> [Exercise brief]: Each line of the listing that holds "will" counts once; report how many there are, and nothing more.

> [The records]:
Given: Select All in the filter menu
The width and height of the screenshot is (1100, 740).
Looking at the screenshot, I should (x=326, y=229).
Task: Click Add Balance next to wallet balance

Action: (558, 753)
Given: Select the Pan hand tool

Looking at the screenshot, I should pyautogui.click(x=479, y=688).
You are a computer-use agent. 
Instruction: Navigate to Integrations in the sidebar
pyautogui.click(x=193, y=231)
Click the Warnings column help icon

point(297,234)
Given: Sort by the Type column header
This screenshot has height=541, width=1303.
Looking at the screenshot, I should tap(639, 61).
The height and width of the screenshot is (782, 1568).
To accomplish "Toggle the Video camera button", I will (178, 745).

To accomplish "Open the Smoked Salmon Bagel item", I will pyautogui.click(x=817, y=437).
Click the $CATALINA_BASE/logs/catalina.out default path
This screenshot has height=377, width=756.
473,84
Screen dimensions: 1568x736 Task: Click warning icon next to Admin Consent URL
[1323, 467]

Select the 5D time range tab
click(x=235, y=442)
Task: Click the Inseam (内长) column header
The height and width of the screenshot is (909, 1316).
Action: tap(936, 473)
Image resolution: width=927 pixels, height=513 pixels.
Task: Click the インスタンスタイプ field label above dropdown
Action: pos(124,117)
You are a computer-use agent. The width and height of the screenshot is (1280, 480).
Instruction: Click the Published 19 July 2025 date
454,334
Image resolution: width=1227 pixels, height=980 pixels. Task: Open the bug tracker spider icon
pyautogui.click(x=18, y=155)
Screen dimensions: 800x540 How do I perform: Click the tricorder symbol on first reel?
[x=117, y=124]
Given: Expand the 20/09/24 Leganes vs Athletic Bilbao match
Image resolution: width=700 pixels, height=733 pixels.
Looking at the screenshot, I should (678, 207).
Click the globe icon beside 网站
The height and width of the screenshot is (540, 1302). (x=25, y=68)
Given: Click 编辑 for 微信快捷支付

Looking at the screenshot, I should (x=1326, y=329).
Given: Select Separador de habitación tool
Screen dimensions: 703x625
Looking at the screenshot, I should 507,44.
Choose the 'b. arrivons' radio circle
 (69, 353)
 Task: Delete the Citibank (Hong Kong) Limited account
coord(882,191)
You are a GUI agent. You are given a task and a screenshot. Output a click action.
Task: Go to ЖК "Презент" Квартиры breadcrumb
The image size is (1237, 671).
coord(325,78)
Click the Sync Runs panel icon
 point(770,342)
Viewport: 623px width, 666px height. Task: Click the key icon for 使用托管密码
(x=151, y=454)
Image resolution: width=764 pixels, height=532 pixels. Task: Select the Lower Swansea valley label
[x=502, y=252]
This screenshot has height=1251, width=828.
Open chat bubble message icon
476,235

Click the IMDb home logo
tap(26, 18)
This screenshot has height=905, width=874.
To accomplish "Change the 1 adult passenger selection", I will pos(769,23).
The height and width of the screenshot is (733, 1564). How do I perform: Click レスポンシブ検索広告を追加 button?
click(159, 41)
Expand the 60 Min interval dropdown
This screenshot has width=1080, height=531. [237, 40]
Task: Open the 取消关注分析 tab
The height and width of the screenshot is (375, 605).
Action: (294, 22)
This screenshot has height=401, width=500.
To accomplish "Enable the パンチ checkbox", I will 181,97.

> [Solution for this task]: 4